Nasional

Tertekan Gegara Kabar Pemilu? Waspadai Gejala Election Stress Disorder

Kam, 15 Februari 2024 | 21:00 WIB

Tertekan Gegara Kabar Pemilu? Waspadai Gejala Election Stress Disorder

Ilustrasi stres akibat Pemilu. (Foto: NU Online/Freepik)

Jakarta, NU Online

Pemilihan umum (Pemilu) merupakan momen penting dalam pesta demokrasi, namun juga menjadi ujian bagi kesehatan mental masyarakat. Hiruk pikuk pascapemilu 2024 yang baru usai dilaksanakan pada Rabu (14/2/2024) kemarin masih terasa, salah satunya fenomena election stress disorder. Fenomena ini tak hanya memengaruhi politikus, tetapi juga pendukungnya.

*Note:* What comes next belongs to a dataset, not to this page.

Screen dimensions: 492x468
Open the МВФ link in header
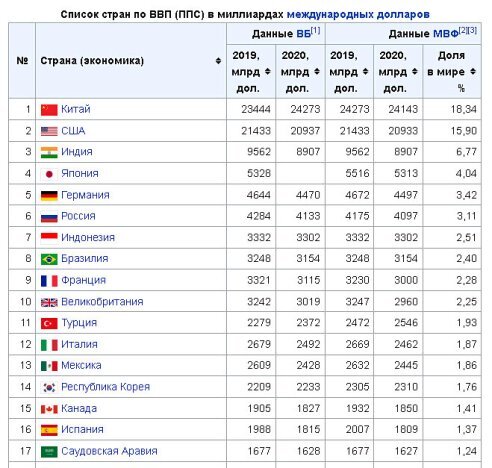tap(446, 34)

Dokter Spesialis Kesehatan Jiwa dari Rumah Sakit YASRI Citra Fitri Agustina, menjelaskan istilah Election Stress Disorder (gangguan stres Pemilu) diperkenalkan pertama kali oleh psikolog asal Amerika Serikat, yakni Steven Stosny pada tahun 2016. Ia mengatakan, kondisi stres yang dihadapi masyarakat terkait perhelatan politik, berpotensi merajalela jika tidak segera diatasi.
 

Ia mengatakan, hasil survei stres di Amerika tahun 2016 menunjukkan bahwa 52 persen orang Amerika merasakan stres signifikan terkait pemilihan presiden. Para pasien melaporkan kesulitan tidur, gangguan mental, dan ketidakseimbangan dalam rutinitas sehari-hari sebagai akibat dari stres.


Election stress disorder ini mulai dipopulerkan tahun 2016. Memang di Amerika sendiri, karena pada saat itu habis election, ada 52 persen orang Amerika yang bilang pemilihan presiden itu adalah sumber stres yang sangat yang besar signifikan dalam hidup mereka,” kata Dokter Citra kepada NU Online, Rabu (14/2/2024).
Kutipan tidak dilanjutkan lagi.